__TASK DESCRIPTION__: Which lines in the records below mention the word "agent"? Copy each one out.

GIVEN RECORDS Block Start

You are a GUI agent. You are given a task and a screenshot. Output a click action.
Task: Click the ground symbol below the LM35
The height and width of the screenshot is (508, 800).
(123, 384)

GIVEN RECORDS Block End
GIVEN RECORDS Block Start

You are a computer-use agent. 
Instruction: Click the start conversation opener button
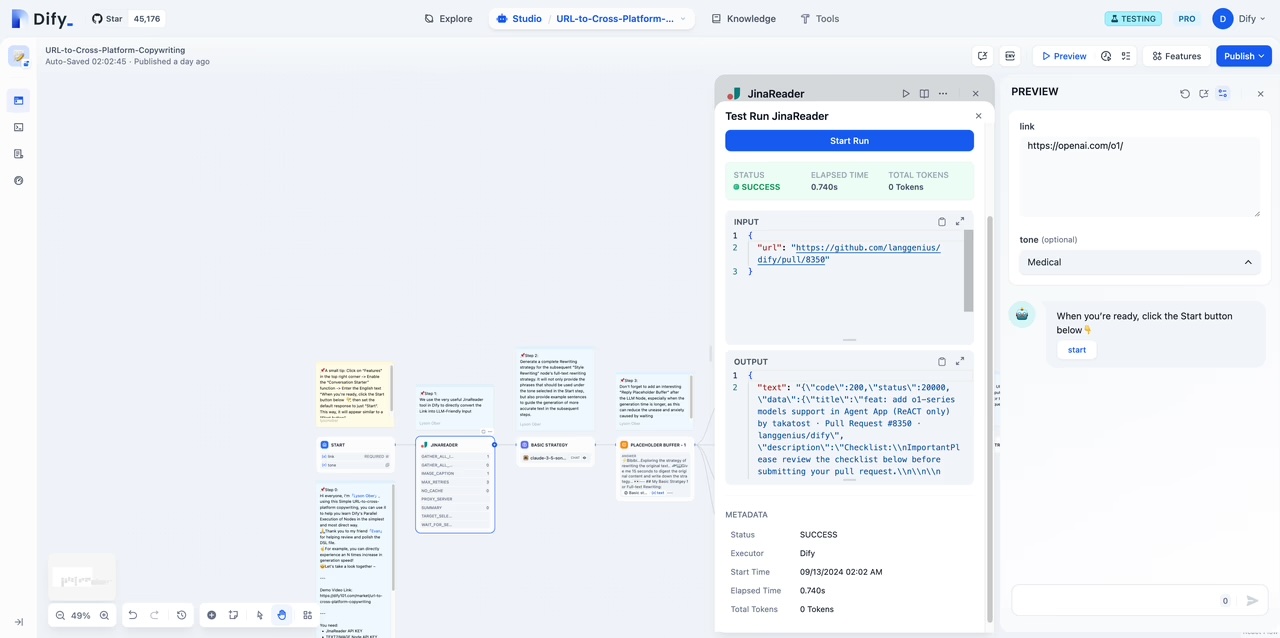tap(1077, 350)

GIVEN RECORDS Block End

__OUTPUT BELOW__:
You are a GUI agent. You are given a task and a screenshot. Output a click action.
You are a computer-use agent. 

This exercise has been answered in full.